The sampling distribution of a sample statistic is a theoretical distribution, one that we'll never actually observe or be able to create by brute force, that describes all possible values of a sample statistic from random samples of the same size, taken from the same population.

So let's talk about the theoretical sampling distribution of sample mean heights of random samples of, say, 50 Nepali children who are 12 months old. In reality, any researcher studying this population. We wanted to study 50 children, we would take one random sample sized 50, but the theoretical sampling distribution would occur if somebody, or what it represents is the process of taking all possible random samples of size 50 from this large population of 12 month old Nepalese children. Taking all possible samples of size 50. So maybe sample one has 50 children. And the mean height in this group is 69 centimeters. Sample two has 50 children. And the mean height in this group of 50 is 70.4 centimeters. In sample three, that's 50 children and the mean height in this group

is 67.6 centimeters, so on and so forth. And if we were to exhaust all possible random samples, of which there might be close to infinite, and compute the sample means for all possible unique random samples of size 50. And then plot those in a histogram,

those mean values. So this histogram would show the distribution, not of individual heights of children in any one of the samples, but it would show the distribution of the summary measures, the sample means, across the different samples of size 50. And that would be our theoretical sampling distribution.

And we'll see by computer simulation in the next set of lectures, what the resulting distributions tend to look like. Obviously, we would never do this process in real life. This is where we'd end up if we did.

Similarly, we can think about generating theoretical sampling distribution of a sample proportion of people voting for candidate A from random samples of 100 city, Baltimore city residents. And that would be if we enumerated all possible random samples with 100 people, and surveyed 100 people at a time in each of our samples as to whether they'd vote for candidate A or not. And, we get differing estimates depending on the sample we are looking at.

And, if we did this for all possible random sub-samples, of 100 people from the population of Baltimore City residents. And, then generated a histogram, generate a histogram of those sample proportions across the, probably, hundreds of thousands of random samples that we could do that were unique. That distribution would be the theoretical sampling distribution of the sample proportion of persons who would vote for candidate A, based on a sample size 100. And

So again, we're just getting started here for the sampling distribution that I've been speaking of is the theoretical entity. It can't be observed directly or exactly specified. And in real life research, we're only ever going to take one sample from each population under study. We would never take thousands and thousands of samples of 100 people at a time to understand the variability in our sample statistic.

So, in lecture sections B through E, these will serve to further demonstrate and define sampling distributions, first by detailing the results of some computer simulations.

To do a better job of drawing the pictures I tried to draw in the previous slide. And with these simulations, which are just to illustrate a point, we'll empirically show some consistent properties of these sampling distributions, regardless of the sample statistic whose behavior we're looking at, mean, proportion, incidence rate.
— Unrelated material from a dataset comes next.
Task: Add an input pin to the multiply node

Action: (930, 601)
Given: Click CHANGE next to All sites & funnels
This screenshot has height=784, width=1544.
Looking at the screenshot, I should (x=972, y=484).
And then we'll unveil a mathematical property called the central limit theorem that will allow us to generalize the results we've seen in some specific examples.

In other words, this will allow us to say, in advance, without any data, what the sampling behavior of the statistic we're using estimate some group would look like across all possible random samples. And we can take that knowledge and couple it with the results from any single random sample from our population to estimate the characteristics of this distribution. And this will allows us to specify the sampling distribution from a single sample of data and then ultimately use that coupled with our estimated quantity to make an interval statement about the truth we're trying to study.